West Indies 289 for 8 (Sammy 63*, Simmons 62, Powell 59, Darren Bravo 50, Ashwin 2-37) beat India 288 for 7 (Kohli 99, Dhoni 51*, Rampaul 4-60) by two wickets
Chasing 289 on an outfield that looked like it was wet because of persistent rain and not dew, West Indies had it all to lose, and some of their batsmen tried their best to do so. Ultimately, the cool head of deposed ODI captain Darren Sammy prevailed to level the series 1-1. Kieran Powell and the brothers Bravo threw their wickets away, and Lendl Simmons tried to do so unsuccessfully, but Sammy timed the final assault well to carry a stumbling West Indies to their first win of the tour.
The West Indies bowling towards the end of the Indian innings played a key role in keeping the series alive. India were 194 for 3 when the 36th over began, with Virat Kohli on course for an 18th ODI century. Ravi Rampaul, Jason Holder and Sunil Narine pulled them back, and Kohli fell for 99. Narine bowled his last five overs, coming back in the 37th, for just eight runs, bowling two maidens while Rampaul took the wickets. Despite MS Dhoni’s assault towards the end, a total of 95 in the last 15 overs meant a manageable chase, which became easier as the dew got heavier.
The balls must have felt like bars of soap to India and had to be changed on three occasions. They skidded on, negating the slowness of the surface that had pulled India back when the conditions were dry. West Indies, though, were benevolent. Darren Bravo was dropped three times in four deliveries before he went to cut a length ball from R Ashwin and was dismissed. That ended West Indies’ best partnership of the tour, an even 100, and left Powell kicking the ground in disgust at the other end.
Soon, Powell would show an equal lack of situational awareness. In the 26th and the 27th over, both the wet balls were changed for drier ones. And once again, Powell had the best seat in the house to learn from his partner’s mistake. Lendl Simmons went driving at the first delivery of the 26th over, but the drier ball gripped and turned past the bat. The second took the edge, and fell short of slip. Powell, though, wasn’t observing, and premeditated a skip-and-defence to the first dry ball he faced, missing the line of the ball by at least six inches, and getting stumped by a mile. That was R Ashwin’s second wicket; he bowled 10 overs for 37, a big achievement for a spinner in wet conditions.
At 123 for 2, West Indies needed 166 in 28 overs; at 185 for 4, the 104 required off 15.4 overs seemed even more manageable with a wet ball. Somehow, they managed to throw it away on both occasions, this time Dwayne Bravo pulling to the only man in the deep. Sammy, though, came out and showed his team-mates how to do it.

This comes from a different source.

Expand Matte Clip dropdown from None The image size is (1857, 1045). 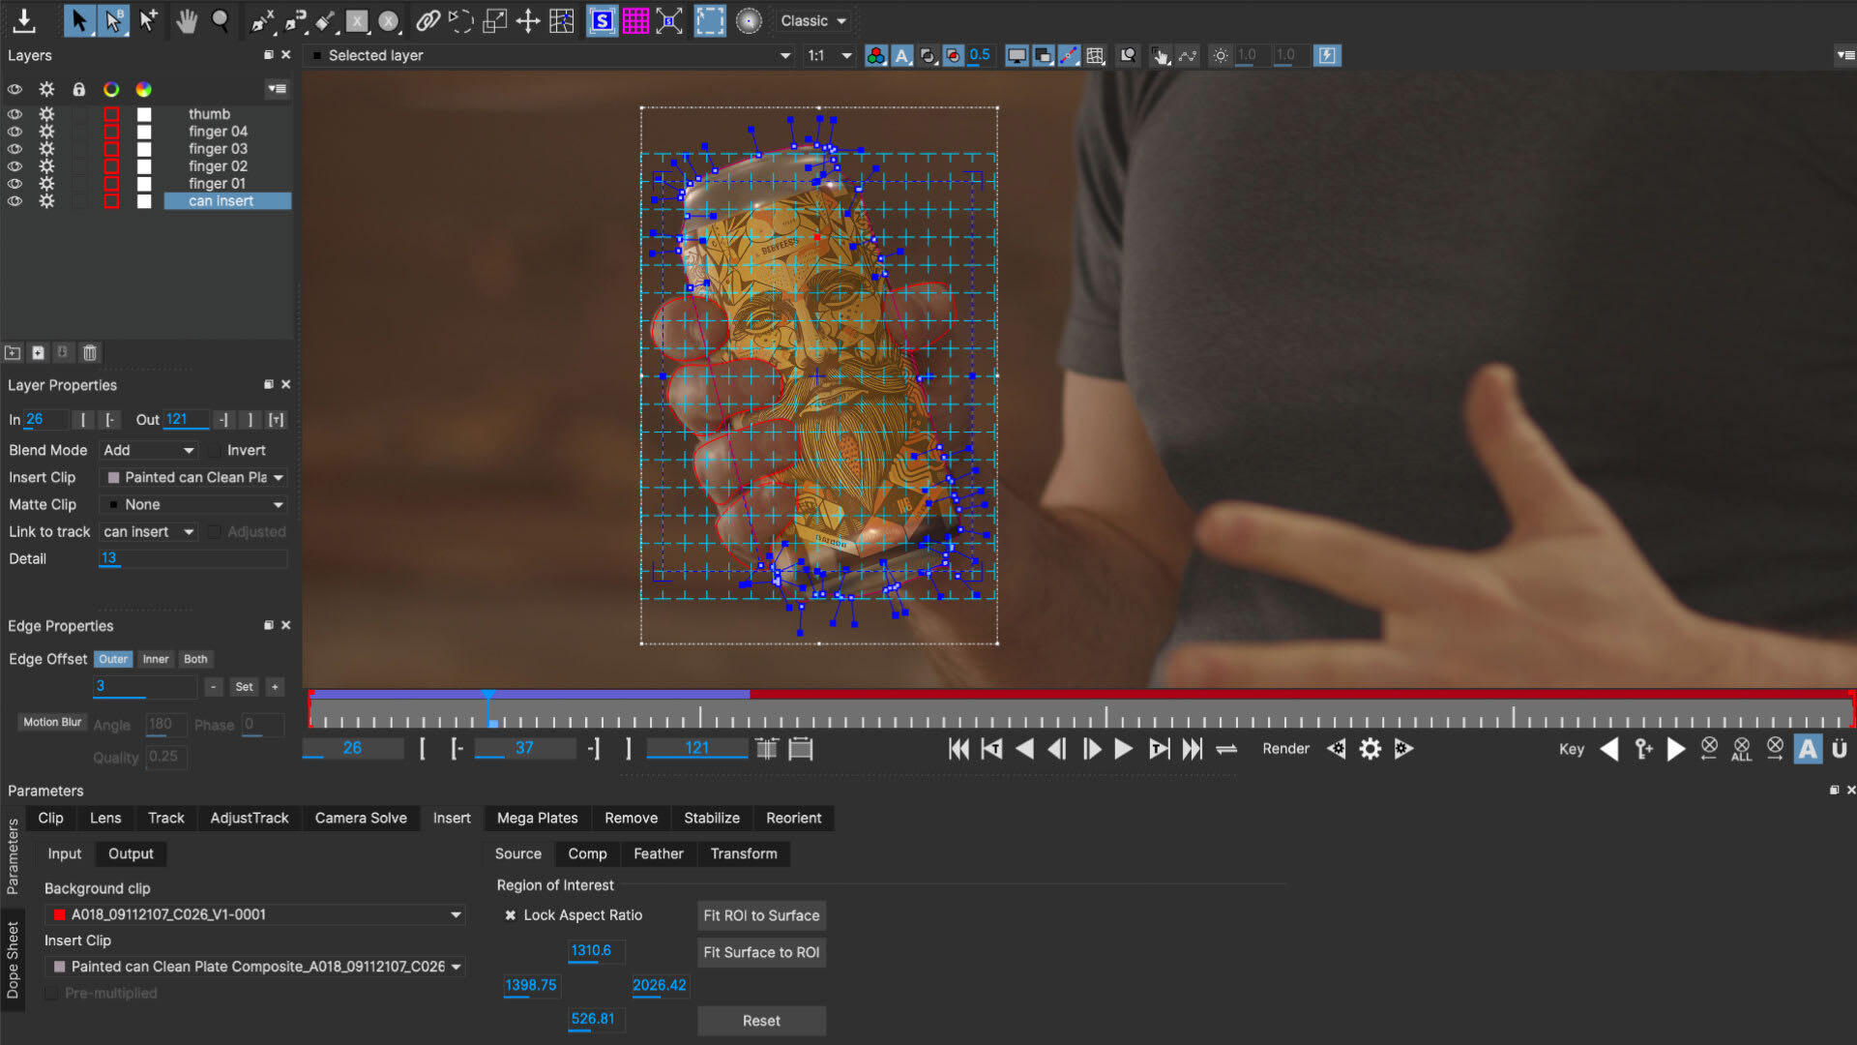(280, 504)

Sammy began with two singles, then played out a maiden from Ravindra Jadeja, but that didn’t worry him. His partner Simmons always tried a big shot whenever he faced a few dots. Sammy, though, knew he could wait. Unlike in the Tests, he backed his game here.
The maiden that Sammy was played was at the start of the Powerplay. There was a concerted effort from Sammy and Simmons to not lose a wicket in the Powerplay – India had lost two for 15. West Indies too managed only 15, but they had wickets in hand to score 86 off the last 10 overs.
Sammy began the assault in the 41st over, taking 12 off Mohammed Shami, and it was clear West Indies were edging ahead. Simmons, though, nearly threw it away in the 42nd but was dropped by Yuvraj Singh at long-on. Perhaps the wetness of the ball caused that slip, but it came a night before India discuss Yuvraj’s shaky position for the tour of South Africa.
Sammy kept backing himself to clear the field whenever he wanted to, but he also played with the field, beating short fine leg on more than occasion while dragging short balls from outside off. Every time an attempted yorker went too full, Sammy put it into the crowd. He had to contend with one final brain fade, though.
West Indies needed 22 off 19 when Jadeja got one to skid and trap Simmons in front. The game was still in West Indies’ grip, which was tightened with a four and a six from Sammy in the next over. This is where Jason Holder and Sunil Narine went for the glory, and made it four required off nine deliveries with two wickets in hand.
Sammy, however, made sure he had crossed over before Narine’s top edge was caught, and took a single to keep strike for the last over. The field came up, but the runs were scored, and Kohli’s effort earlier in the day – which could have made him the first man to have scored five centuries each in consecutive years – was overshadowed.